A new discussion paper shows how a strike in the underground system of London could actually improve general welfare and make individuals' travel behavior more efficient. (via Tyler Cowen).
Abstract: We estimate that a significant fraction of commuters on the London underground do not travel their optimal route. Consequently, a tube strike (which forced many commuters to experiment with new routes) taught commuters about the existence of superior journeys -- bringing about lasting changes in behaviour. This effect is stronger for commuters who live in areas where the tube map is more distorted, thereby pointing towards the importance of informational imperfections. We argue that the information produced by the strike improved network-efficiency. Search costs are unlikely to explain the suboptimal behaviour.
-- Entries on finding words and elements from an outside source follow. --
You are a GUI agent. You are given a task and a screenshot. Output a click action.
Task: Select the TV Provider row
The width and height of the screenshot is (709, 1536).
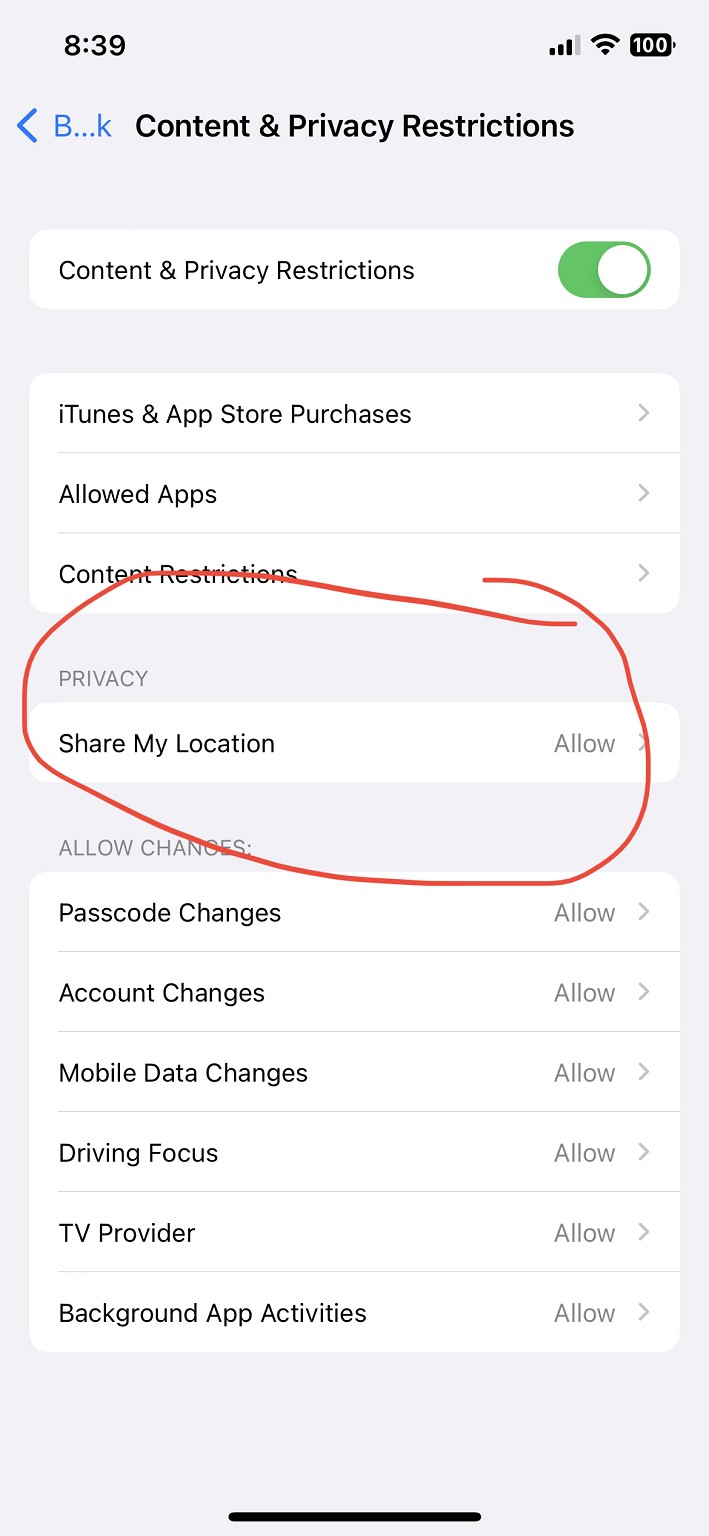tap(354, 1232)
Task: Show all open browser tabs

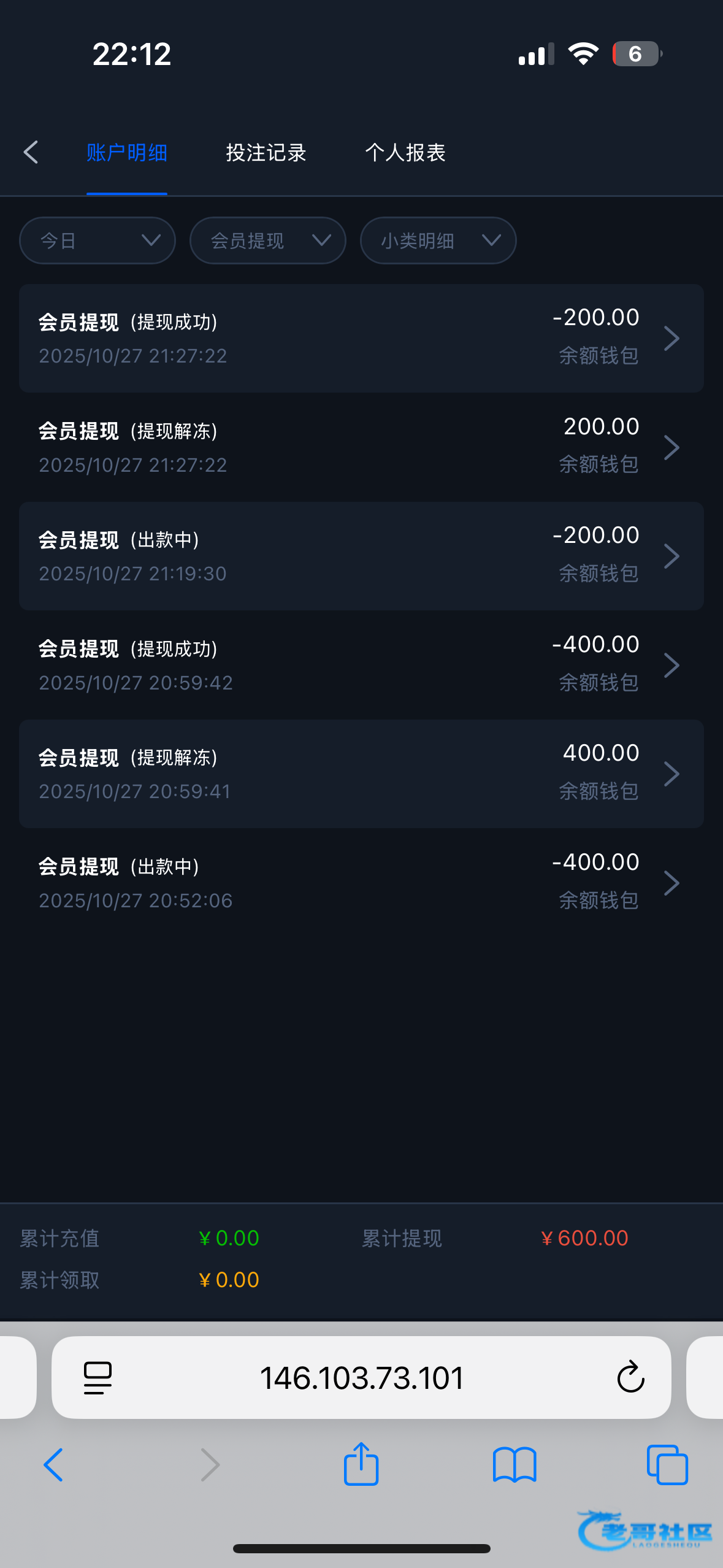Action: [667, 1464]
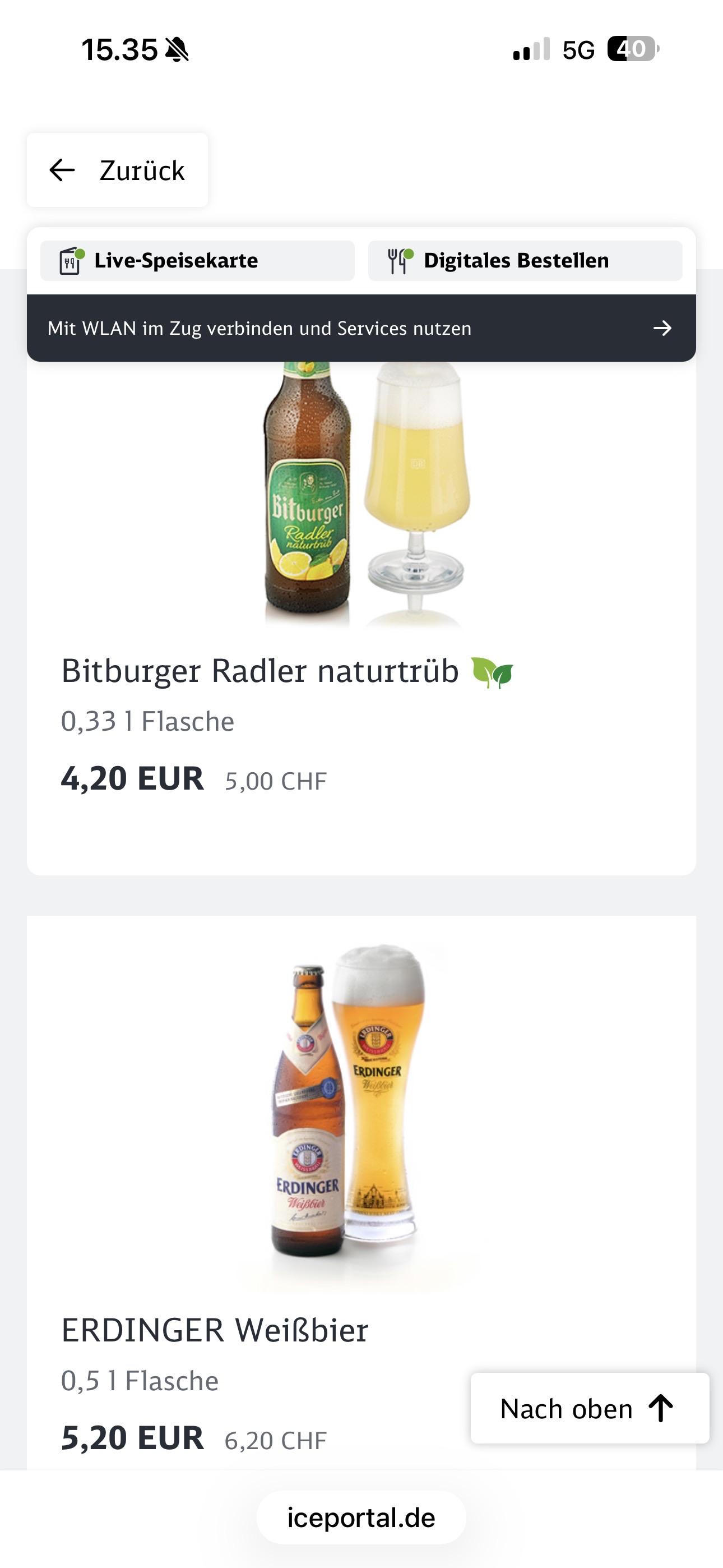Select Digitales Bestellen
The image size is (723, 1568).
click(x=525, y=261)
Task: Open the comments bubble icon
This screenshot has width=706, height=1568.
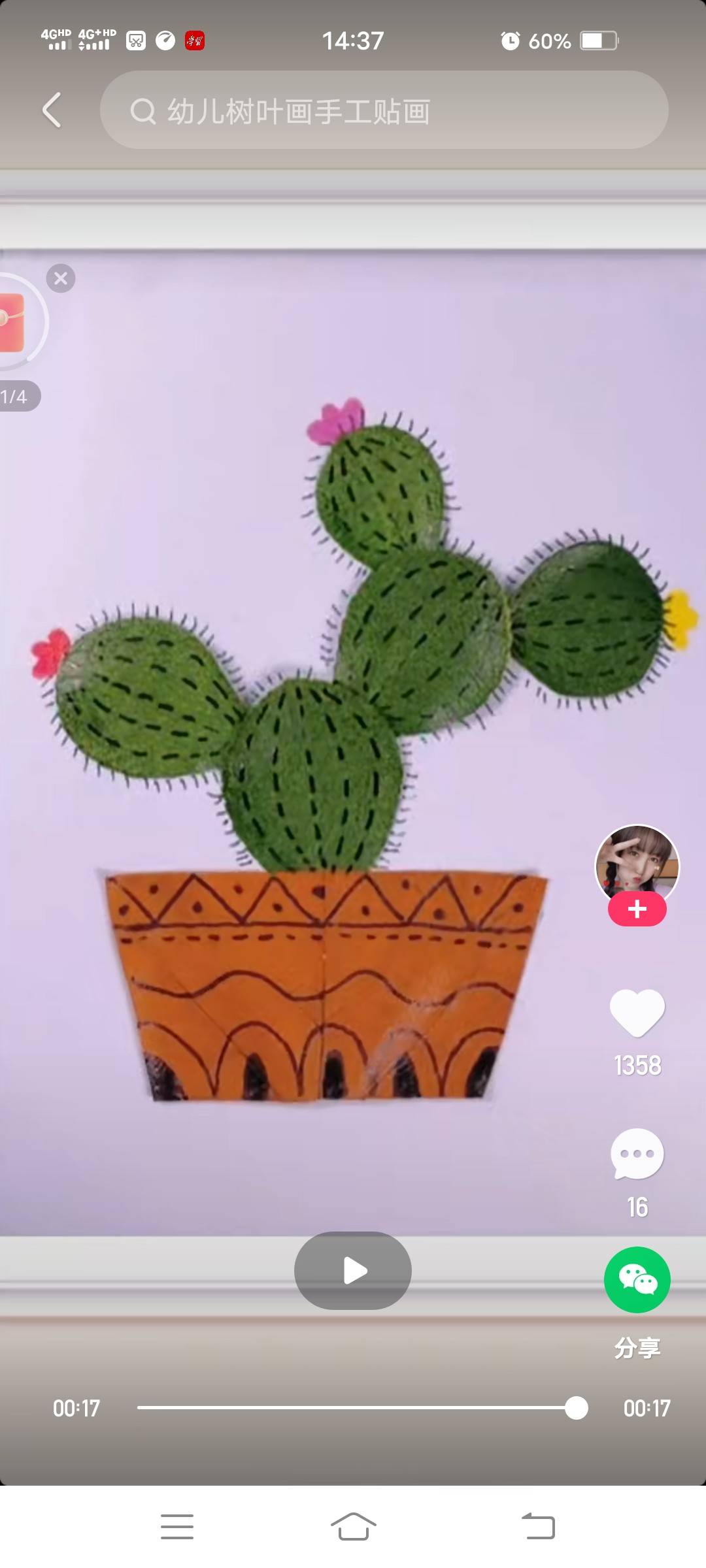Action: [637, 1154]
Instead, individuals seem to under-experiment in normal times, as a result of which constraints can be welfare-improving.
The researchers examined 20 days' worth of anonymised Oyster card data, containing more than 200 million data points, in order to see how individual tube journeys changed during the London tube strike in February 2014.
Here is a very interesting point to emphasize and that I'm sure cartographers will like: "The London tube map itself may have been a reason why many commuters did not find their optimal journey before the strike. In many parts of London, the actual distances between stations are distorted on the iconic map. ... the researchers found that those commuters living in, or travelling to, parts of London where distortion is greatest were more likely to have learned from the strike and found a more efficient route."